#### [Reading text]
Skip to main content

Documentation Index

Fetch the complete documentation index at: https://platform.minimax.io/docs/llms.txt

Use this file to discover all available pages before exploring further.

This guide covers local deployment of MiniMax-M2.7 using three inference frameworks: vLLM and SGLang for Linux GPU servers, and MLX for Apple Silicon Mac Studio. For the MiniMax API service, see Text Generation.

GPU Server Deployment (vLLM / SGLang)

System Requirements

  • OS: Linux
  • Python: 3.10 – 3.12
  • GPU: Compute capability 7.0 or higher
ConfigurationTotal KV Cache Capacity
96 GB x 4 GPUUp to 400K tokens
144 GB x 8 GPUUp to 3M tokens
The values above represent the total aggregate hardware KV Cache capacity. The maximum context length per individual sequence remains 196K tokens.

Deploy with vLLM

vLLM is a high-performance LLM inference and serving library that uses PagedAttention for efficient KV cache management, combined with continuous batching and prefix caching for state-of-the-art serving throughput.

Installation

uv venv
source .venv/bin/activate
uv pip install vllm --torch-backend=auto

Start the Server

vLLM will automatically download and cache the model from Hugging Face.
SAFETENSORS_FAST_GPU=1 vllm serve \
    MiniMaxAI/MiniMax-M2.7 --trust-remote-code \
    --tensor-parallel-size 4 \
    --enable-auto-tool-choice --tool-call-parser minimax_m2 \
    --reasoning-parser minimax_m2_append_think

Deploy with SGLang

SGLang is a high-performance serving framework for large language and multimodal models. It leverages RadixAttention for efficient prefix caching and scheduling, delivering low-latency, high-throughput inference.

Installation

uv venv
source .venv/bin/activate
uv pip install sglang

Start the Server

SGLang will automatically download and cache the model from Hugging Face.
python -m sglang.launch_server \
    --model-path MiniMaxAI/MiniMax-M2.7 \
    --tp-size 4 \
    --tool-call-parser minimax-m2 \
    --reasoning-parser minimax-append-think \
    --host 0.0.0.0 \
    --trust-remote-code \
    --port 8000 \
    --mem-fraction-static 0.85

Verify Deployment

Both vLLM and SGLang expose an OpenAI-compatible API. After startup, call it via curl or the OpenAI SDK:
curl http://localhost:8000/v1/chat/completions \
    -H "Content-Type: application/json" \
    -d '{
        "model": "MiniMaxAI/MiniMax-M2.7",
        "messages": [
            {"role": "system", "content": [{"type": "text", "text": "You are a helpful assistant."}]},
            {"role": "user", "content": [{"type": "text", "text": "Who won the world series in 2020?"}]}
        ]
    }'

Mac Studio Deployment (MLX)

#### [Problem to solve]
Output, character for character, the part of the deployment guide above between "Skip to main" and "see Text Generation.", inclusive.

(Data records)
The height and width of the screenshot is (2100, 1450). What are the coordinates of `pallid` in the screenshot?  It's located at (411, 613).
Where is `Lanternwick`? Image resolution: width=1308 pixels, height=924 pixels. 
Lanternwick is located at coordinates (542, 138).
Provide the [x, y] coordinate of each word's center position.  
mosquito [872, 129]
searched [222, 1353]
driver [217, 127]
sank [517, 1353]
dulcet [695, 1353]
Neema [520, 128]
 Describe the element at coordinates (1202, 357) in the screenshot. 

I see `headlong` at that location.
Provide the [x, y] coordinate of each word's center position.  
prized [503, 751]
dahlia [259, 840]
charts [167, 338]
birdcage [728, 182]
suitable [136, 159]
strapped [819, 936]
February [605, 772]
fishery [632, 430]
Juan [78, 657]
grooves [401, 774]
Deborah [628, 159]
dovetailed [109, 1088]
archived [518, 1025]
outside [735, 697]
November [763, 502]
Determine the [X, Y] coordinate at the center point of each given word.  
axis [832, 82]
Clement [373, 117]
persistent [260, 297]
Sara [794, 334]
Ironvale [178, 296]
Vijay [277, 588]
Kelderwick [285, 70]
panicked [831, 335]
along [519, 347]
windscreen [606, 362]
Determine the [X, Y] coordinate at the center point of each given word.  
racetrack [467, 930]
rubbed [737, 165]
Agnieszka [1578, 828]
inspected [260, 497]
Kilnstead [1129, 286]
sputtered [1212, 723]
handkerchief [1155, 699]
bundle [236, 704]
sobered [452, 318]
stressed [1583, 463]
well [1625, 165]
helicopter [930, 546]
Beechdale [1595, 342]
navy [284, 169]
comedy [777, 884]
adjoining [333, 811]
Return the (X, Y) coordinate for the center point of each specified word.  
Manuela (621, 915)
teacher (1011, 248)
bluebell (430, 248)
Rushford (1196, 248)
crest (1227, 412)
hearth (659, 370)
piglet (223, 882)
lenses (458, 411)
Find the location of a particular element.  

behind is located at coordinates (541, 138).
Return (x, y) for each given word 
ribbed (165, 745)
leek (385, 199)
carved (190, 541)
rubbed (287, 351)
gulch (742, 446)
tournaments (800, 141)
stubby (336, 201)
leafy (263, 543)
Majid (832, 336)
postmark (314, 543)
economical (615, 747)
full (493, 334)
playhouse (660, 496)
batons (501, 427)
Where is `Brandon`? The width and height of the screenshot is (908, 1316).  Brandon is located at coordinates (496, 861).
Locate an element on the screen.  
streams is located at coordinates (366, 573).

#### [Solution to this exercise]
Skip to main content

Documentation Index

Fetch the complete documentation index at: https://platform.minimax.io/docs/llms.txt

Use this file to discover all available pages before exploring further.

This guide covers local deployment of MiniMax-M2.7 using three inference frameworks: vLLM and SGLang for Linux GPU servers, and MLX for Apple Silicon Mac Studio. For the MiniMax API service, see Text Generation.